The Solar Eclipse: Unique 'Quantum Weather' System in Missouri Will Give Scientists a Rare Opportunity for Learning

Scientists, students and enthusiastic stargazers will have their eyes on the skies on Monday, Aug. 21, when the first total eclipse of the sun in nearly 40 years crosses the United States.

For Saint Louis University meteorologists and their Quantum Weather partner Ameren Missouri, it won't be just watching the eclipse but also conducting research to share with NASA.

Ameren Missouri and Saint Louis University are partners on an innovative weather forecasting system called Quantum Weather that provides detailed severe weather information to improve energy restoration for customers during storms. 

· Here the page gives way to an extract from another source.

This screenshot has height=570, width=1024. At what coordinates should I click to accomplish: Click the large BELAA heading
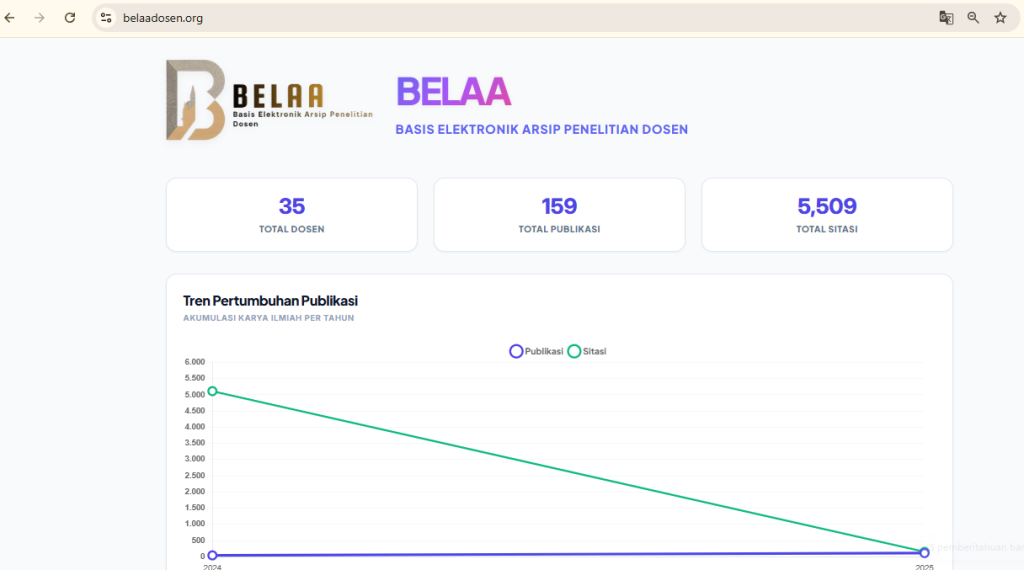pyautogui.click(x=453, y=92)
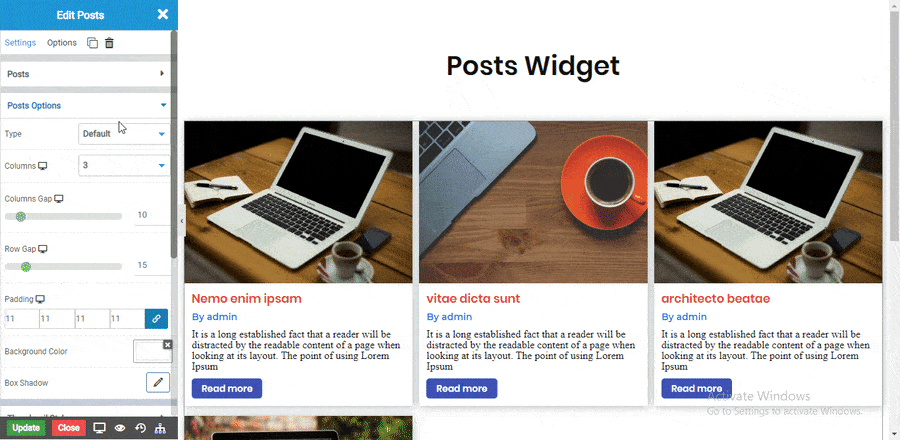This screenshot has height=440, width=900.
Task: Open the Background Color swatch
Action: point(150,352)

Kevin Anders, vice president of operations and technical services for Ameren Missouri, said the unique system will be put to good use during the solar eclipse. 

Ameren Missouri will continuously transmit data snapshots collected by 100 monitoring stations across Missouri and send them to Saint Louis University's Department of Earth and Atmospheric Sciences. The data will allow scientists a rare opportunity to better understand the effects on temperature, humidity, atmospheric pressure, wind speed, wind direction and rainfall during an eclipse.

"We're happy that this technology will be put to good use in Saint Louis University's nationwide experiment during the upcoming 2017 eclipse," Anders said.  "Ameren Missouri's Quantum Weather system is the only state-wide weather monitoring system on the eclipse path that will provide rapid-real time measurements of atmospheric conditions during the solar eclipse."

In addition to the Quantum Weather system data, Saint Louis University's Department of Earth and Atmospheric Sciences will be coordinating a nationwide study as part of the NASA and NSF-sponsored Eclipse Ballooning Project. Teams from 20 locations, including St. Louis and other parts of Ameren Missouri's service territory, will launch weather balloons into the upper layers of the Earth's atmosphere during the eclipse.

SLU is collaborating with a team at Jefferson College and with a team at Ameren Missouri's facility in Cape Girardeauto launch balloons that will monitor weather changes that happen when the sun disappears for more than two minutes. Each balloon will carry a radiosonde, an instrument that measures wind speed, humidity, barometric pressure and other conditions of the atmosphere. 

Robert Pasken, Ph.D., Saint Louis University meteorology professor and head of the launch team, says the event is rare and only lasts a short time.

"There's a really large response on the part of the atmosphere when we lose sunlight and we are going to lose sunlight for two and a half minutes during the total solar eclipse," Pasken said. "This is a unique opportunity that will give scientists a rare opportunity for learning."